*REQUIREMENTS:* Rewrite the material from the line containing "908x631 pixels." through the end, changing "folder" to "directory" and keeping everything else the same. Leave out the pictures.

*SUPPLIED RECORDS:*
----------------------------------------

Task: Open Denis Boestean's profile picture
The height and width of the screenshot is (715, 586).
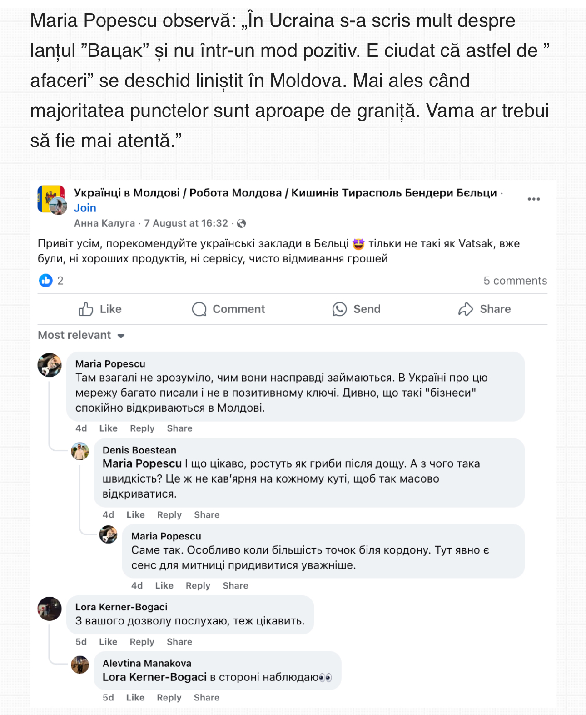Action: 80,451
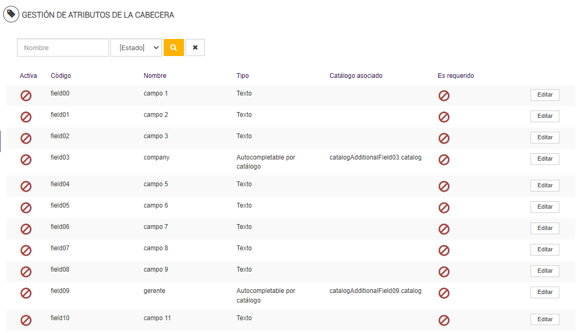The height and width of the screenshot is (333, 578).
Task: Sort by the Nombre column header
Action: pyautogui.click(x=155, y=76)
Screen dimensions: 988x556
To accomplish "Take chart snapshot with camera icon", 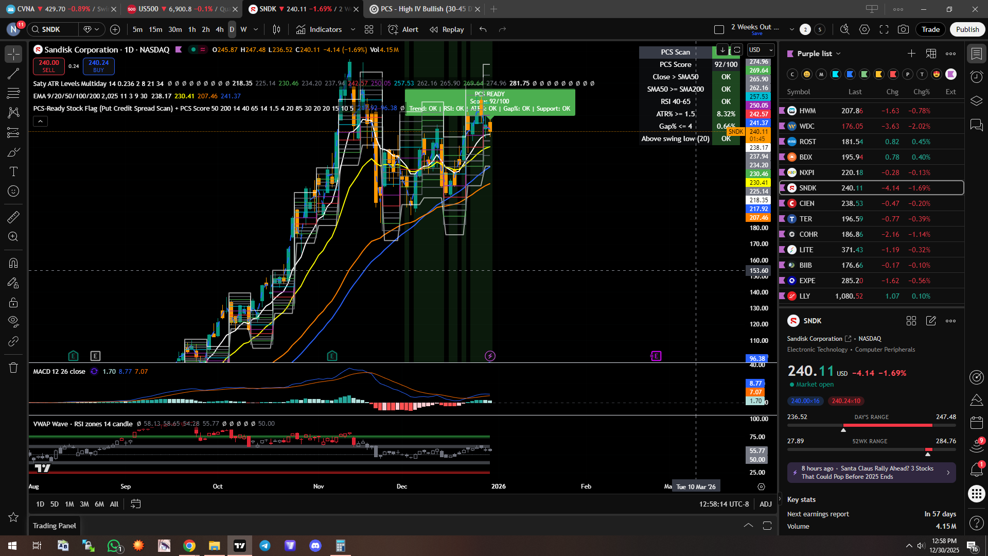I will point(903,29).
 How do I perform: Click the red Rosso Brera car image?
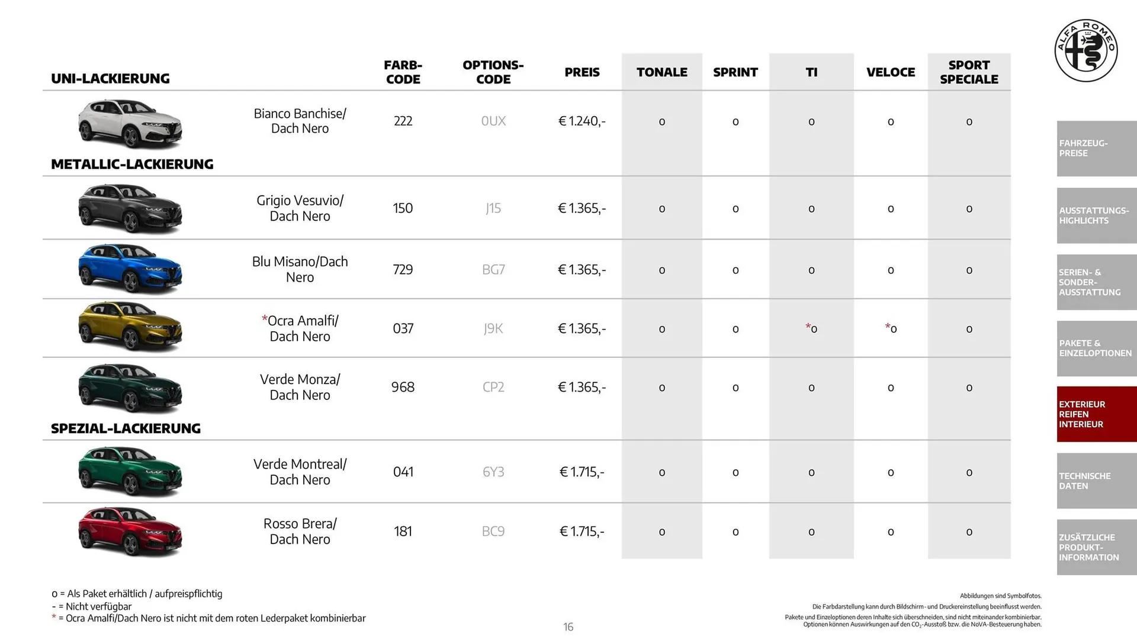tap(130, 532)
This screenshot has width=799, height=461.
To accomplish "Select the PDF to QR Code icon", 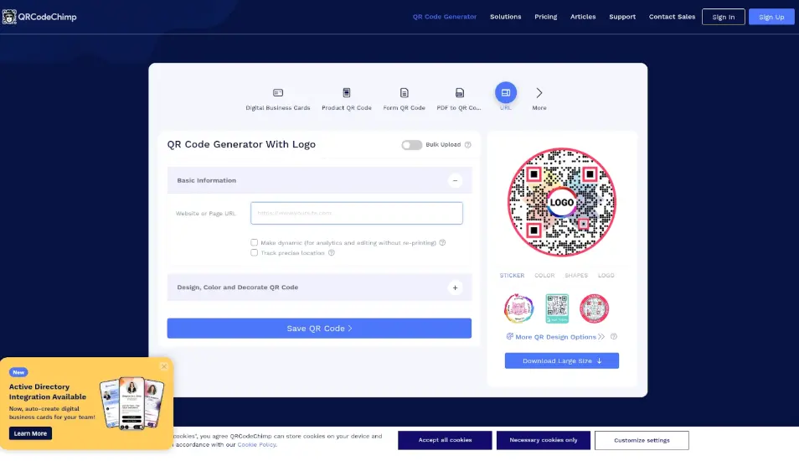I will pos(459,93).
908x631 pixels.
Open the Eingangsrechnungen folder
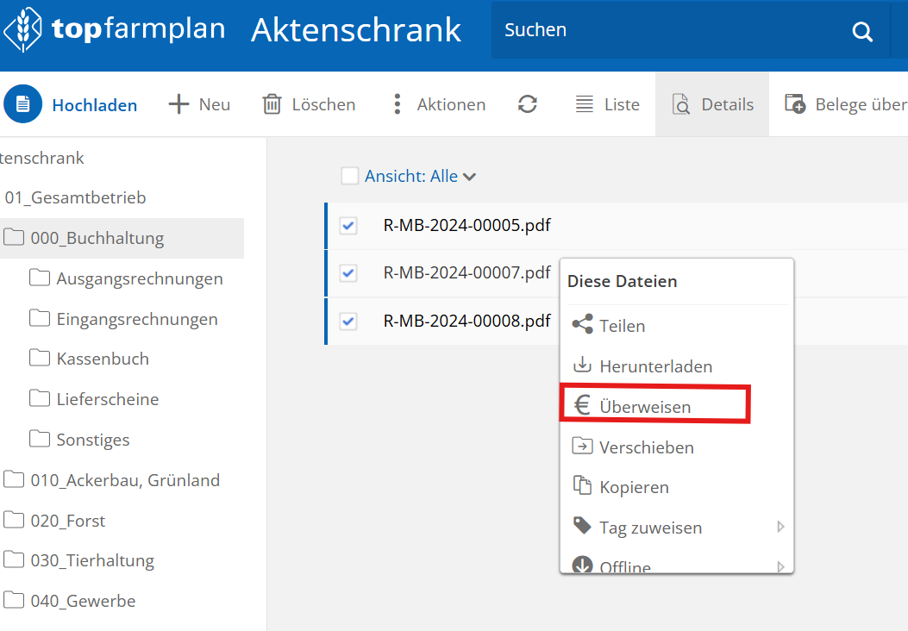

----------------------------------------

*ANSWER FOR THIS EXERCISE:*
908x631 pixels.
Open the Eingangsrechnungen directory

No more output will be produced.